### EXERCISE DESCRIPTION
Locate the string "each" throughout the material and copy every line in which it occurs.

### SUPPLIED MATERIAL

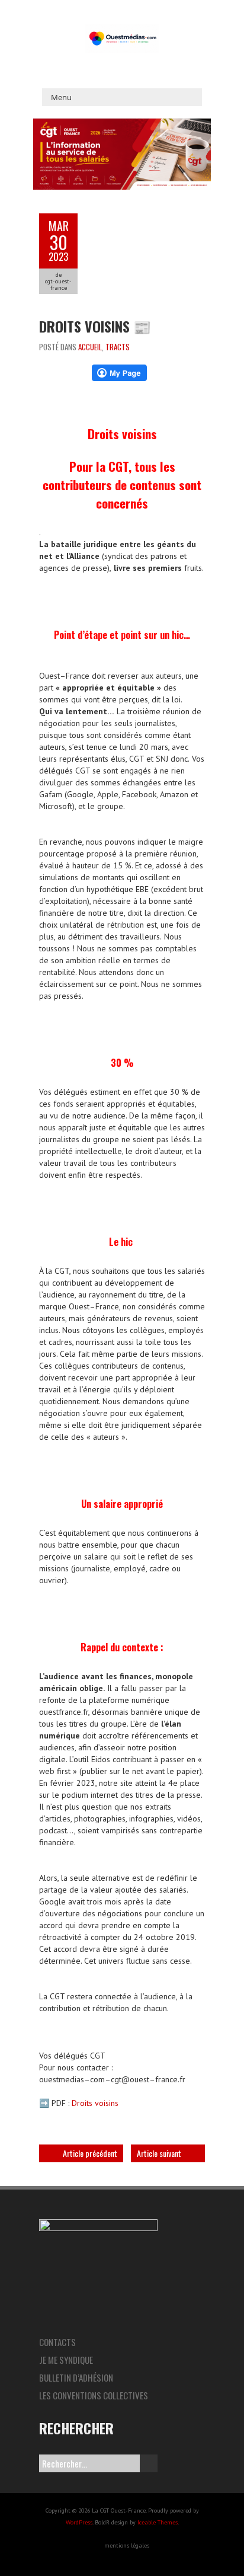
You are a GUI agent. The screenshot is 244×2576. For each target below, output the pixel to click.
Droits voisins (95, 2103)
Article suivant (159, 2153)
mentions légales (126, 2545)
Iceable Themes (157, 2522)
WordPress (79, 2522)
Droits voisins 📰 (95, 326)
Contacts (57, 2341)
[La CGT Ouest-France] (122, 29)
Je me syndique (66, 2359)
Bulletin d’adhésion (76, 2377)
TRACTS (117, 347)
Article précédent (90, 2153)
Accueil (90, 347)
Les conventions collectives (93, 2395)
---
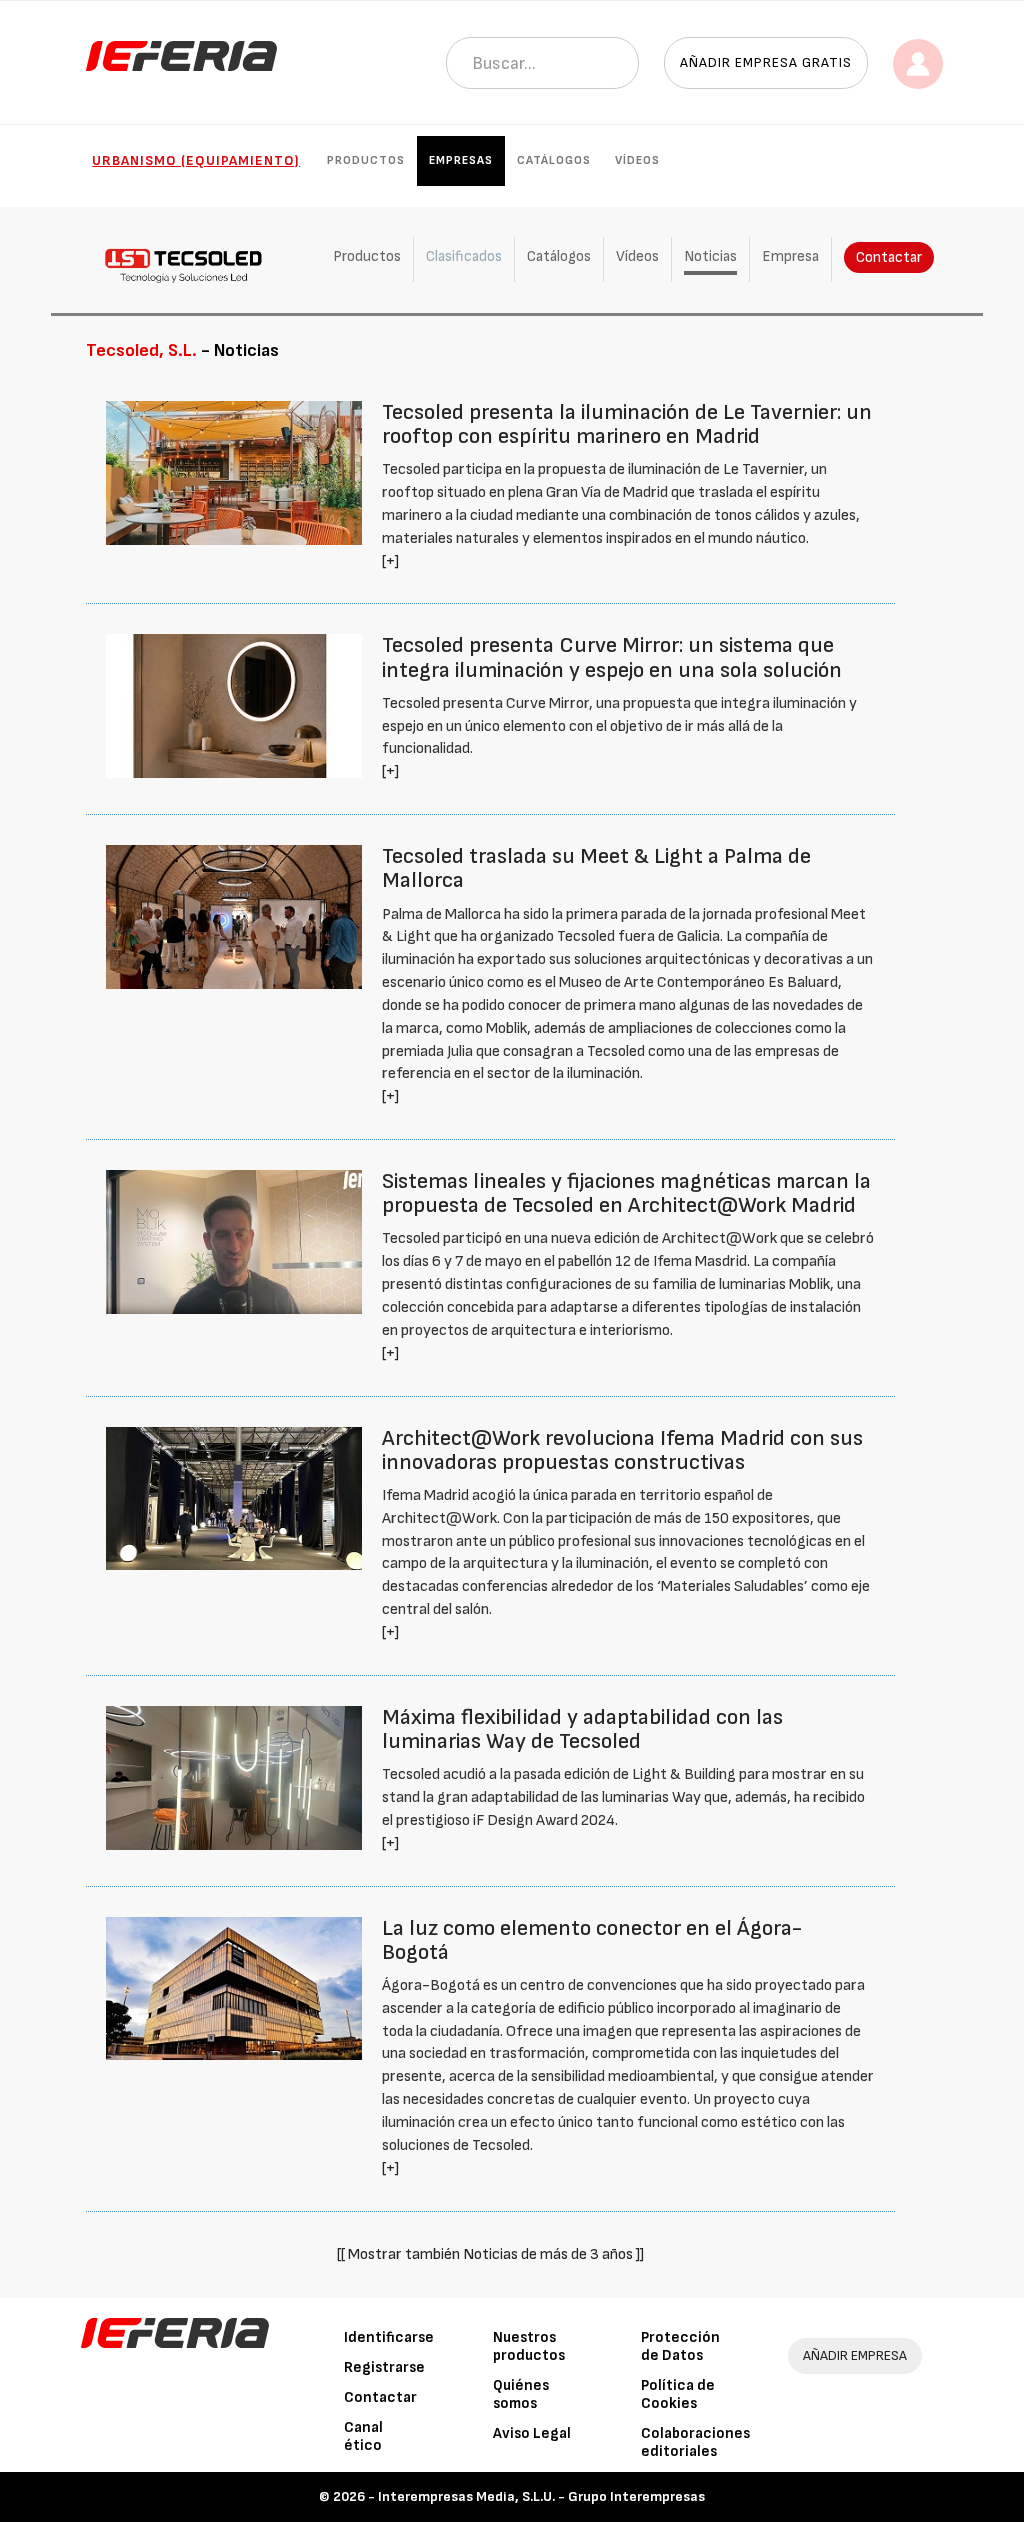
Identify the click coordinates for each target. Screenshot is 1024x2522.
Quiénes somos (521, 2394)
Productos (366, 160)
--
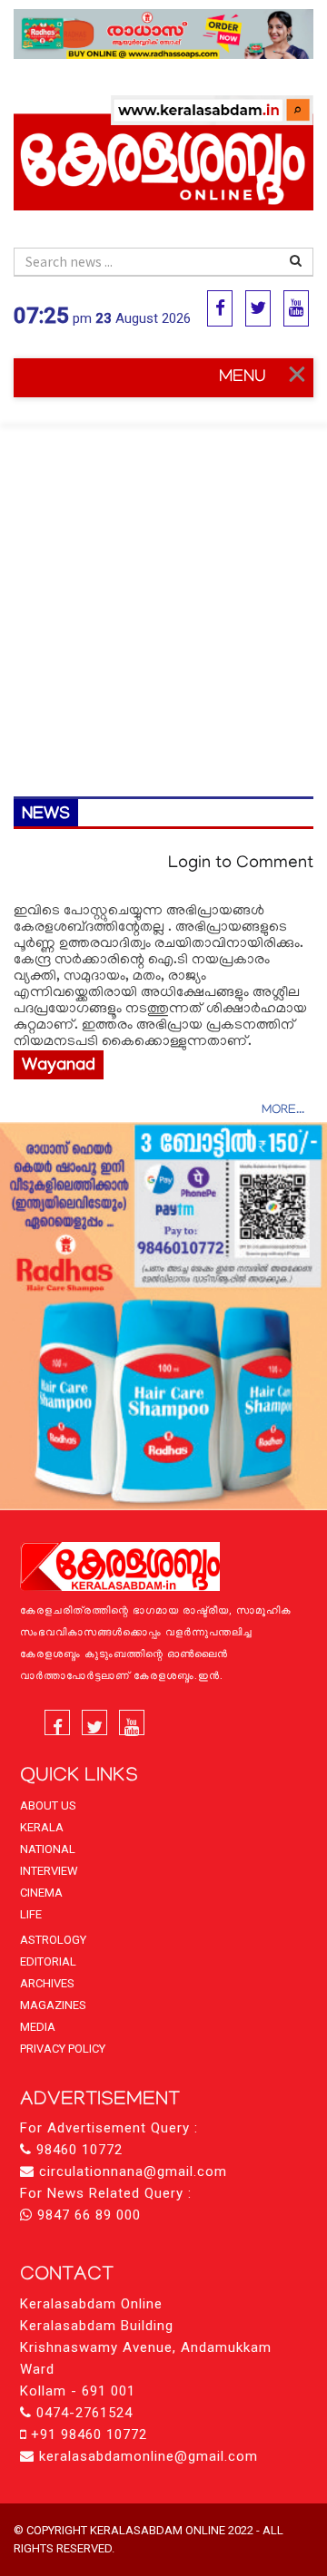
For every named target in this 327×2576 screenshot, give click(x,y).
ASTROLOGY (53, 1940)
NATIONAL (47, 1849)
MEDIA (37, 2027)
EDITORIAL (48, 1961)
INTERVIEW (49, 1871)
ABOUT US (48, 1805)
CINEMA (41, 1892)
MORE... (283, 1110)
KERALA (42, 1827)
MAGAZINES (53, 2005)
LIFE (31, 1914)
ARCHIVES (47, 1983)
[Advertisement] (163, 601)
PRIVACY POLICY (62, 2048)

### RESULT OF THIS EXERCISE
You are a GUI agent. The screenshot is 244×2576. For each target below, output the pixel to click.
Identify the click coordinates for each target. Screenshot is 1024x2522.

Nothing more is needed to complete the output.